Exercise aim: Each record below should be given again exactly as it reads.

Materials provided below:

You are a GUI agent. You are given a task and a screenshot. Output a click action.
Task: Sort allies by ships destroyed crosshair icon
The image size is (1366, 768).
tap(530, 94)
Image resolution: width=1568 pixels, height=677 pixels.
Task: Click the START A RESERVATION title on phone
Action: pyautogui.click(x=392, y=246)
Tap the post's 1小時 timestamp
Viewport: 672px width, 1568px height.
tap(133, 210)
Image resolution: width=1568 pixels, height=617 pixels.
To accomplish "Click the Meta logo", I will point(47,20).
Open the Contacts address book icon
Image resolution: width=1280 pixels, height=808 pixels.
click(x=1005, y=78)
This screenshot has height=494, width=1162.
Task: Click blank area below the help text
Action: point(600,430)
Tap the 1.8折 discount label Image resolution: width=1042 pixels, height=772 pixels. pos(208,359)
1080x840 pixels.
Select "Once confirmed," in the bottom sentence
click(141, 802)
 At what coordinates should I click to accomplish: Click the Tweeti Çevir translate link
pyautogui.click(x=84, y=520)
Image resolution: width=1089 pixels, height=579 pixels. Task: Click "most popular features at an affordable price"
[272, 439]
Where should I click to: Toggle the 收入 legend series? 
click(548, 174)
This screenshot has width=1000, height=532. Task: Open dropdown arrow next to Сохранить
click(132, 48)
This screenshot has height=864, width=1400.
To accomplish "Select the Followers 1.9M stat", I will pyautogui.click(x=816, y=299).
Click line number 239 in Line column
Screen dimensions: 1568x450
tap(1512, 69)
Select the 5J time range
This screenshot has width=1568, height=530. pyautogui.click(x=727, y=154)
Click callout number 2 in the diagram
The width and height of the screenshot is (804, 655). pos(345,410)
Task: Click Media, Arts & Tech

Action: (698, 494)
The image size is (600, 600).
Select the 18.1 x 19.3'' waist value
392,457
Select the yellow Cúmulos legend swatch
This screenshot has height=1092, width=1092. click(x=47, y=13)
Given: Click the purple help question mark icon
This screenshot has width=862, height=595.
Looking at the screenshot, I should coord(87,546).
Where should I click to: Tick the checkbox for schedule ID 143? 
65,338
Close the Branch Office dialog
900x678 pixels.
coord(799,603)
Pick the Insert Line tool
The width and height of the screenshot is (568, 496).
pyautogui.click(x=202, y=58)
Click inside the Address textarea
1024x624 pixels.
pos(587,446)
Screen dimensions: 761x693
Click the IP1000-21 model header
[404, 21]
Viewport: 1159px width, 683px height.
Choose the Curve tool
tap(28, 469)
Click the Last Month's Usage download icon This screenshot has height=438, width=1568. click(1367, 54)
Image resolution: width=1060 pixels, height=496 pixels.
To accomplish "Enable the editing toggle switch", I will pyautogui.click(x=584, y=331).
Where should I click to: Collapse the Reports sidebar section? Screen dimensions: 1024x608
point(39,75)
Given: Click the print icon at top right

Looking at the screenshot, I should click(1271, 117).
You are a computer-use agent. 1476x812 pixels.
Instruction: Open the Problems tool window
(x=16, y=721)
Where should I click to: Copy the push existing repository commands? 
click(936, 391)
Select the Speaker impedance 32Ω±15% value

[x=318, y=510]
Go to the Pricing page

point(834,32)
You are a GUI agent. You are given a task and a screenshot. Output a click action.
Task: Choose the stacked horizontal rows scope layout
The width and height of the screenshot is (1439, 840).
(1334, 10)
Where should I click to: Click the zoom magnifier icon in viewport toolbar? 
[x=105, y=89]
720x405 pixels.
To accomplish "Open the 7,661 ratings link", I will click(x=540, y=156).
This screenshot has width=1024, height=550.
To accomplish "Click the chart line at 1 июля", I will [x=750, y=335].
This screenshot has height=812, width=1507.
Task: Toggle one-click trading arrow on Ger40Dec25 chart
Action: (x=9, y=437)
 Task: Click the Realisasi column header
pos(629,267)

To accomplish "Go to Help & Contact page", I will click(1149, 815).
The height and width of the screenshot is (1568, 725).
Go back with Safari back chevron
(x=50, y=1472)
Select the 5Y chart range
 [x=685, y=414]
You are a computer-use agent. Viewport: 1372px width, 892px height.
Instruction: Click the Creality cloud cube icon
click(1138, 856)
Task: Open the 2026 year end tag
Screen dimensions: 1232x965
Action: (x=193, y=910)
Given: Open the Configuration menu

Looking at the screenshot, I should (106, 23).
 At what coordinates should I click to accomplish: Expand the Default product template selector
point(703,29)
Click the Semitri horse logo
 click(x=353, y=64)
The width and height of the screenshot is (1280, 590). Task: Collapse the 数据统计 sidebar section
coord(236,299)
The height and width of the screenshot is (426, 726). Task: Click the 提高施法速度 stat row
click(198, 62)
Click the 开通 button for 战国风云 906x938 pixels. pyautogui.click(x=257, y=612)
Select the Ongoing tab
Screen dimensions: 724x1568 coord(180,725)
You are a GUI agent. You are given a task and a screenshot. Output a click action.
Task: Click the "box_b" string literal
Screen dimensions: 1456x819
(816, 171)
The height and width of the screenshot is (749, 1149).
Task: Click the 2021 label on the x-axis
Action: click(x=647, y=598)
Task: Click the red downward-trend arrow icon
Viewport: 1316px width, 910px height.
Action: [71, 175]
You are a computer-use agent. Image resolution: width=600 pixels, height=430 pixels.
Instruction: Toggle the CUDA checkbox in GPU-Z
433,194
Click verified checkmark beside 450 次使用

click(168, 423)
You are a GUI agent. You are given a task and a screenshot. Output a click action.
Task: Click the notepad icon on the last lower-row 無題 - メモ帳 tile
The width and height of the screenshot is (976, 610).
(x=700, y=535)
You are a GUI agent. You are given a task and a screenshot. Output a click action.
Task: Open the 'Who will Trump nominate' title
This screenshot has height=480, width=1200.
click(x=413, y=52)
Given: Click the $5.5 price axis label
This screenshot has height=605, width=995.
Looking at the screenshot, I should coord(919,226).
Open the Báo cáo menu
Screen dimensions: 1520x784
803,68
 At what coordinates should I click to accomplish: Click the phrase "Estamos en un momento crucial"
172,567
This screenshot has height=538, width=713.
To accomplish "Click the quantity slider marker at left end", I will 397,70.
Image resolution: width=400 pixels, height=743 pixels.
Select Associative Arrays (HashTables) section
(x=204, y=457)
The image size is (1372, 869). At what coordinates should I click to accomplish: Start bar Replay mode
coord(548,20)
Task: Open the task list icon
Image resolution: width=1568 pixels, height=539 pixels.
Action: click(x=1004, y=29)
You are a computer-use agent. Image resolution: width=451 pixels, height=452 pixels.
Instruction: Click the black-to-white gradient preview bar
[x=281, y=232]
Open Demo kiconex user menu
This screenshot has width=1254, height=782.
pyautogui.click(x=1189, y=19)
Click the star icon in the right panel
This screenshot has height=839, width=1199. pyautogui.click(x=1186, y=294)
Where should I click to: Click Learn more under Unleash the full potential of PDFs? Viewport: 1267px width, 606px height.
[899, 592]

End of Materials provided.

Solution below:
You are a GUI agent. You are given a task and a screenshot. Output a click action.
Task: Sort allies by ships destroyed crosshair icon
The image size is (1366, 768).
tap(530, 94)
Image resolution: width=1568 pixels, height=677 pixels.
Task: Click the START A RESERVATION title on phone
Action: pyautogui.click(x=392, y=246)
Tap the post's 1小時 timestamp
Viewport: 672px width, 1568px height.
tap(133, 210)
Image resolution: width=1568 pixels, height=617 pixels.
To accomplish "Click the Meta logo", I will point(47,20).
Open the Contacts address book icon
Image resolution: width=1280 pixels, height=808 pixels.
click(x=1005, y=78)
This screenshot has height=494, width=1162.
Task: Click blank area below the help text
Action: point(600,430)
Tap the 1.8折 discount label Image resolution: width=1042 pixels, height=772 pixels. pos(208,359)
1080x840 pixels.
Select "Once confirmed," in the bottom sentence
click(141, 802)
 At what coordinates should I click to accomplish: Click the Tweeti Çevir translate link
pyautogui.click(x=84, y=520)
Image resolution: width=1089 pixels, height=579 pixels. Task: Click "most popular features at an affordable price"
[272, 439]
Where should I click to: Toggle the 收入 legend series? 
click(548, 174)
This screenshot has width=1000, height=532. Task: Open dropdown arrow next to Сохранить
click(132, 48)
This screenshot has height=864, width=1400.
To accomplish "Select the Followers 1.9M stat", I will pyautogui.click(x=816, y=299).
Click line number 239 in Line column
Screen dimensions: 1568x450
tap(1512, 69)
Select the 5J time range
This screenshot has width=1568, height=530. pyautogui.click(x=727, y=154)
Click callout number 2 in the diagram
The width and height of the screenshot is (804, 655). pos(345,410)
Task: Click Media, Arts & Tech

Action: (698, 494)
The image size is (600, 600).
Select the 18.1 x 19.3'' waist value
392,457
Select the yellow Cúmulos legend swatch
This screenshot has height=1092, width=1092. click(x=47, y=13)
Given: Click the purple help question mark icon
This screenshot has width=862, height=595.
Looking at the screenshot, I should coord(87,546).
Where should I click to: Tick the checkbox for schedule ID 143? 
65,338
Close the Branch Office dialog
900x678 pixels.
coord(799,603)
Pick the Insert Line tool
The width and height of the screenshot is (568, 496).
pyautogui.click(x=202, y=58)
Click inside the Address textarea
1024x624 pixels.
pos(587,446)
Screen dimensions: 761x693
Click the IP1000-21 model header
[404, 21]
Viewport: 1159px width, 683px height.
Choose the Curve tool
tap(28, 469)
Click the Last Month's Usage download icon This screenshot has height=438, width=1568. click(1367, 54)
Image resolution: width=1060 pixels, height=496 pixels.
To accomplish "Enable the editing toggle switch", I will pyautogui.click(x=584, y=331).
Where should I click to: Collapse the Reports sidebar section? Screen dimensions: 1024x608
point(39,75)
Given: Click the print icon at top right

Looking at the screenshot, I should click(1271, 117).
You are a computer-use agent. 1476x812 pixels.
Instruction: Open the Problems tool window
(x=16, y=721)
Where should I click to: Copy the push existing repository commands? 
click(936, 391)
Select the Speaker impedance 32Ω±15% value

[x=318, y=510]
Go to the Pricing page

point(834,32)
You are a GUI agent. You are given a task and a screenshot. Output a click action.
Task: Choose the stacked horizontal rows scope layout
The width and height of the screenshot is (1439, 840).
(1334, 10)
Where should I click to: Click the zoom magnifier icon in viewport toolbar? 
[x=105, y=89]
720x405 pixels.
To accomplish "Open the 7,661 ratings link", I will click(x=540, y=156).
This screenshot has width=1024, height=550.
To accomplish "Click the chart line at 1 июля", I will [x=750, y=335].
This screenshot has height=812, width=1507.
Task: Toggle one-click trading arrow on Ger40Dec25 chart
Action: (x=9, y=437)
 Task: Click the Realisasi column header
pos(629,267)

To accomplish "Go to Help & Contact page", I will click(1149, 815).
The height and width of the screenshot is (1568, 725).
Go back with Safari back chevron
(x=50, y=1472)
Select the 5Y chart range
 [x=685, y=414]
You are a computer-use agent. Viewport: 1372px width, 892px height.
Instruction: Click the Creality cloud cube icon
click(1138, 856)
Task: Open the 2026 year end tag
Screen dimensions: 1232x965
Action: (x=193, y=910)
Given: Open the Configuration menu

Looking at the screenshot, I should (106, 23).
 At what coordinates should I click to accomplish: Expand the Default product template selector
point(703,29)
Click the Semitri horse logo
 click(x=353, y=64)
The width and height of the screenshot is (1280, 590). Task: Collapse the 数据统计 sidebar section
coord(236,299)
The height and width of the screenshot is (426, 726). Task: Click the 提高施法速度 stat row
click(198, 62)
Click the 开通 button for 战国风云 906x938 pixels. pyautogui.click(x=257, y=612)
Select the Ongoing tab
Screen dimensions: 724x1568 coord(180,725)
You are a GUI agent. You are given a task and a screenshot. Output a click action.
Task: Click the "box_b" string literal
Screen dimensions: 1456x819
(816, 171)
The height and width of the screenshot is (749, 1149).
Task: Click the 2021 label on the x-axis
Action: click(x=647, y=598)
Task: Click the red downward-trend arrow icon
Viewport: 1316px width, 910px height.
Action: [71, 175]
You are a computer-use agent. Image resolution: width=600 pixels, height=430 pixels.
Instruction: Toggle the CUDA checkbox in GPU-Z
433,194
Click verified checkmark beside 450 次使用

click(168, 423)
You are a GUI agent. You are given a task and a screenshot. Output a click action.
Task: Click the notepad icon on the last lower-row 無題 - メモ帳 tile
The width and height of the screenshot is (976, 610).
(x=700, y=535)
You are a GUI agent. You are given a task and a screenshot. Output a click action.
Task: Open the 'Who will Trump nominate' title
This screenshot has height=480, width=1200.
click(x=413, y=52)
Given: Click the $5.5 price axis label
This screenshot has height=605, width=995.
Looking at the screenshot, I should coord(919,226).
Open the Báo cáo menu
Screen dimensions: 1520x784
803,68
 At what coordinates should I click to accomplish: Click the phrase "Estamos en un momento crucial"
172,567
This screenshot has height=538, width=713.
To accomplish "Click the quantity slider marker at left end", I will 397,70.
Image resolution: width=400 pixels, height=743 pixels.
Select Associative Arrays (HashTables) section
(x=204, y=457)
The image size is (1372, 869). At what coordinates should I click to accomplish: Start bar Replay mode
coord(548,20)
Task: Open the task list icon
Image resolution: width=1568 pixels, height=539 pixels.
Action: click(x=1004, y=29)
You are a computer-use agent. Image resolution: width=451 pixels, height=452 pixels.
Instruction: Click the black-to-white gradient preview bar
[x=281, y=232]
Open Demo kiconex user menu
This screenshot has width=1254, height=782.
pyautogui.click(x=1189, y=19)
Click the star icon in the right panel
This screenshot has height=839, width=1199. pyautogui.click(x=1186, y=294)
Where should I click to: Click Learn more under Unleash the full potential of PDFs? Viewport: 1267px width, 606px height.
[899, 592]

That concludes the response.